* TASK DIRECTIONS:
Copy the listing below word for word, from its first line through the line containing "coord(240,54)", with both of those lines included.
──────── MATERIAL
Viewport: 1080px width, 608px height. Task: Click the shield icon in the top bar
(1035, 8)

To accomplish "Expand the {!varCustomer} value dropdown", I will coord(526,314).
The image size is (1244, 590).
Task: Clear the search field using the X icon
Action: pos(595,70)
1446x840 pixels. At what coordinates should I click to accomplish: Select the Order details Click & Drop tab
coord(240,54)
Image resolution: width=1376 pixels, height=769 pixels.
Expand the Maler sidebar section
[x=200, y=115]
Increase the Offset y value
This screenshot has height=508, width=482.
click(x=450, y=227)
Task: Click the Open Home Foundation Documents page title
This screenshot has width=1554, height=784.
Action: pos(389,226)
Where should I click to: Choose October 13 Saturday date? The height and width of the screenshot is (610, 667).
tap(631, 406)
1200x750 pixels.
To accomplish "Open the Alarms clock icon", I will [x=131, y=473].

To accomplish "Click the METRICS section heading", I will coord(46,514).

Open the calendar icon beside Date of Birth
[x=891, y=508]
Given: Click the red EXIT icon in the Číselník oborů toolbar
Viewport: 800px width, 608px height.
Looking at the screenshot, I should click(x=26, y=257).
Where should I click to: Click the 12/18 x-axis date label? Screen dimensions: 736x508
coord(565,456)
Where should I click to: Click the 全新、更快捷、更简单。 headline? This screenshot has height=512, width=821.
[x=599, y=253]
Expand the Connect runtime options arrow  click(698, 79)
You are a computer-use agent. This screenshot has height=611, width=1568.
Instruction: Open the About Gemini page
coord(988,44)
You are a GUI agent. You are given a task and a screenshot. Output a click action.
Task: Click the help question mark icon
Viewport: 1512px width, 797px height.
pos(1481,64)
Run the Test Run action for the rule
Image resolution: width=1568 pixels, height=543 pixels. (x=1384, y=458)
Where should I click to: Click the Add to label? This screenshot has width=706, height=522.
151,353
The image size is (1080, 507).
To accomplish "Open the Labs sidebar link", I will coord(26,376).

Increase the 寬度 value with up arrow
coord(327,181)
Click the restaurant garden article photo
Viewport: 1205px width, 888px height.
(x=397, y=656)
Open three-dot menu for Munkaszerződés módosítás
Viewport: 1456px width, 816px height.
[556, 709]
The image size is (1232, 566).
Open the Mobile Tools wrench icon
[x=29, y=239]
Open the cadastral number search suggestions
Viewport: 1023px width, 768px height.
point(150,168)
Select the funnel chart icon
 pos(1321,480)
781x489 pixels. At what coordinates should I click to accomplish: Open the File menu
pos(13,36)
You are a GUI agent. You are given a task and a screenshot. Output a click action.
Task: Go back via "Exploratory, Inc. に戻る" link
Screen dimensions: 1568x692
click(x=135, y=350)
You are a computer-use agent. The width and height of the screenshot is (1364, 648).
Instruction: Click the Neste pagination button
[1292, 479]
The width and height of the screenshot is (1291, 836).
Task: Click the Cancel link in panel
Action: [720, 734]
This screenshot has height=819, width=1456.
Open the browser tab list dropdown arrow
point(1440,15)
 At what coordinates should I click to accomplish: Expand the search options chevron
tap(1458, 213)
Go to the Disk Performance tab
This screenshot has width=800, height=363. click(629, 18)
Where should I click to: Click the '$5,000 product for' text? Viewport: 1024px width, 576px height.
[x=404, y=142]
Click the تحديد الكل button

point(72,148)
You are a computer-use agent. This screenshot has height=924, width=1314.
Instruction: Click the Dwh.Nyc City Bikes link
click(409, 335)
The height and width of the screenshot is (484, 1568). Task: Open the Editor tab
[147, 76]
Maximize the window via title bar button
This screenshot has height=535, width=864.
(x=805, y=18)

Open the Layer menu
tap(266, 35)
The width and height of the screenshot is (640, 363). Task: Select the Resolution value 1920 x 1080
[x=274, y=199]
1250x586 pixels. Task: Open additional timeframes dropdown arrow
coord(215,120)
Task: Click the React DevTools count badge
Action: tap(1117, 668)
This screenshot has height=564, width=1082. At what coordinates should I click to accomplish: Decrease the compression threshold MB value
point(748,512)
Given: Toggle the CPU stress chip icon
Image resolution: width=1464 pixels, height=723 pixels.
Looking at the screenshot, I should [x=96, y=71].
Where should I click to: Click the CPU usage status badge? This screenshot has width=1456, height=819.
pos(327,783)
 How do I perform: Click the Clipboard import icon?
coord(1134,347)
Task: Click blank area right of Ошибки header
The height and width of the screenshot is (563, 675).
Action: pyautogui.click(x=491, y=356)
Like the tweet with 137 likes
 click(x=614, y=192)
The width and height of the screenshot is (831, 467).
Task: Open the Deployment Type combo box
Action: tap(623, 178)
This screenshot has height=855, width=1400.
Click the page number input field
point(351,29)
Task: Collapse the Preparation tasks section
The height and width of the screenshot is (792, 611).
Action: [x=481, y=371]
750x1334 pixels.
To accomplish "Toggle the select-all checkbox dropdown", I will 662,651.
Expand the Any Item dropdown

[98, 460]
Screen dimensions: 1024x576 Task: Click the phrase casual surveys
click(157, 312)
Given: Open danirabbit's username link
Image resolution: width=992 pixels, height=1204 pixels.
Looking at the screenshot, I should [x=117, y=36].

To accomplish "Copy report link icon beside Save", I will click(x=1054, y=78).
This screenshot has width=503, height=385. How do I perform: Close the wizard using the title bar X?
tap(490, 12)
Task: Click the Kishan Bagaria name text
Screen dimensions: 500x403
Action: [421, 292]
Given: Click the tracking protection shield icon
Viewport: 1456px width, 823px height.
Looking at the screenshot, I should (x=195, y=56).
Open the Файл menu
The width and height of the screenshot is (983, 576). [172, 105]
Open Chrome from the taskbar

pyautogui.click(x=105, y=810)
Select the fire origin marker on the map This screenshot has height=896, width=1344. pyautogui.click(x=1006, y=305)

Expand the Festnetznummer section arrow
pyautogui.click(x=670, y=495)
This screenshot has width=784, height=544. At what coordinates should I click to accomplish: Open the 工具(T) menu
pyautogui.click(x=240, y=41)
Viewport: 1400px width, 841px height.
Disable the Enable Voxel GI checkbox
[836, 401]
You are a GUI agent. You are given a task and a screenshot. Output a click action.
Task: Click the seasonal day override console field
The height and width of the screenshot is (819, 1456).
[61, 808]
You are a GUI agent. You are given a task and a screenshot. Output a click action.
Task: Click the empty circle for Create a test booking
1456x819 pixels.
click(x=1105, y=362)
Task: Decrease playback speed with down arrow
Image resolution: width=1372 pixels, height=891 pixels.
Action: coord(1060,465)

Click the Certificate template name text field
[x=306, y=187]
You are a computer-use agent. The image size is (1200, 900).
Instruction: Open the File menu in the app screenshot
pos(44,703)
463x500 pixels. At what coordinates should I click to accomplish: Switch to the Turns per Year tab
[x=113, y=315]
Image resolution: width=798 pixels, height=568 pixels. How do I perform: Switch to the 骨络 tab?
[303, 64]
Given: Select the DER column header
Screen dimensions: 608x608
────────────────
* SOLUTION FOR THIS TASK:
Viewport: 1080px width, 608px height. Task: Click the shield icon in the top bar
(1035, 8)

To accomplish "Expand the {!varCustomer} value dropdown", I will coord(526,314).
The image size is (1244, 590).
Task: Clear the search field using the X icon
Action: pos(595,70)
1446x840 pixels. At what coordinates should I click to accomplish: Select the Order details Click & Drop tab
coord(240,54)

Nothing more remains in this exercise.